Review 43: Underground

Underground – The Tokyo Gas Attack & the Japanese Psyche by Haruki Murakami

On March 20, 1995, in the middle of the morning rush hour, the Aum Shinrikyo cult unleashed a terrorist attack on the subways of Tokyo. Five men on five different trains unleashed sarin gas in the subway system, which shut down most of the city, injured at least 5,000 people, and left 12 dead. It was the single worst attack on Japan since the end of World War Two, and it gripped the nation.

I remember hearing about this, but I don’t remember giving it too much attention – I mean, when was I ever going to have to know much about Japan, right? In the light of our own terrorist woes in the US, I wish I had.

Haruki Murakami is best known for being a fiction writer. I’ve read a few of his books, and they’re all really interesting. He has a very strange mind, and he’s a good enough writer that he can often successfully avoid giving his characters names, something that still surprises me. This time, however, he decided to turn his hand to non-fiction, chronicling the events of what was a shocking blow to his home country.

In his introduction to this book, he explains why he decided to write it. Like many people, he heard about the attacks while he was living abroad, and thought, “Oh, that’s terrible.” And then he tried to put it out of his mind. But it wouldn’t stay there. A woman had written a letter to a magazine about her husband. He had been on the subway that morning, and had been injured by the sarin. His injuries had impaired him to the point where he had been forced to quit his job. Not only because of the physical effects of being gassed, but also because he had become an outcast at work. People would look at him and whisper about the “weirdo” who had been on the subway that day. He was, probably, a reminder of what people wanted to forget. He had, by no will of his own, become an outsider, and that pressure led him to quit his job – what Murakami calls a “double violence.” First by the sarin, then by Japan.

From that point, Murakami took to wondering what really happened to people that morning. Not what the newspapers and TV said, but the stories of the people who had actually been on the trains.

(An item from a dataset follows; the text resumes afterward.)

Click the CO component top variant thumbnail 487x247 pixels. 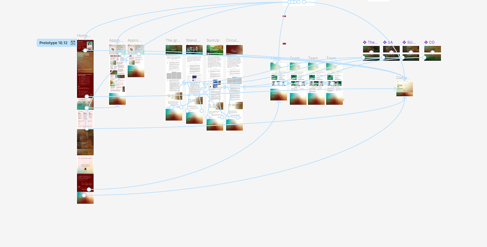[433, 49]
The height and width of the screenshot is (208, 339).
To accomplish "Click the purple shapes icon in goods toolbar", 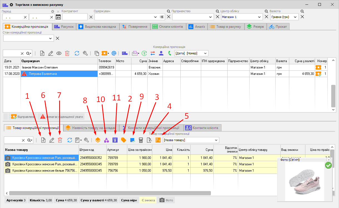I will pyautogui.click(x=106, y=140).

So he began taking interviews. Of the hundreds he contacted, he got a total of 60 people to agree to talk to him. This is definitely a huge difference between Japanese and Americans. After September 11th, I’m sure people were falling all over themselves to tell their stories, or to talk about their dead friends and relatives.

In Japan, people were eager to forget. They didn’t want this nosy journalist stirring things up again. It’s easier to put things in the past, to say, “It can’t be helped” and go on with one’s life.

Fortunately for us, Murakami got some people to talk, and for that we have this book.

He divides the stories into subway lines and stations, and it’s interesting to see how peoples’ stories are slightly different at times, where one interviewee and another interacted. He gives the histories of people, and provides a narrative of what was happening to people on that morning – where they were going, what they were doing and thinking, and how they felt. Some people thought they were sick, others thought that some kind of cleaning fluid had splashed. A few guessed that it was an attack.

Some of the best stories come from the station personnel. So far, my experience with the guys in the uniforms who run the stations is that they all say “Arigatou gozaimas” whenever you put your ticket through the gate. These guys, though, had to take charge of a subway system that was under attack by an odorless, invisible weapon, without knowing who had done it or why. Unlike firemen or policemen, these guys had to deal with a situation for which they had likely never been trained.

The civilian stories are also fascinating, as they tell how they tried to help, and they vented their frustration with the lack of help. They talked about what they were thinking as the symptoms set in – dimming of vision, nausea, lack of coordination…. One interesting commonality is how many people kept trying to go to work. They put down their symptoms to any number of garden-variety maladies – anemia, lack of a proper breakfast, general stress. Half-blind, unable to walk straight, many of them still made it to their workplaces, not knowing the danger they were in until they heard about sarin on the news.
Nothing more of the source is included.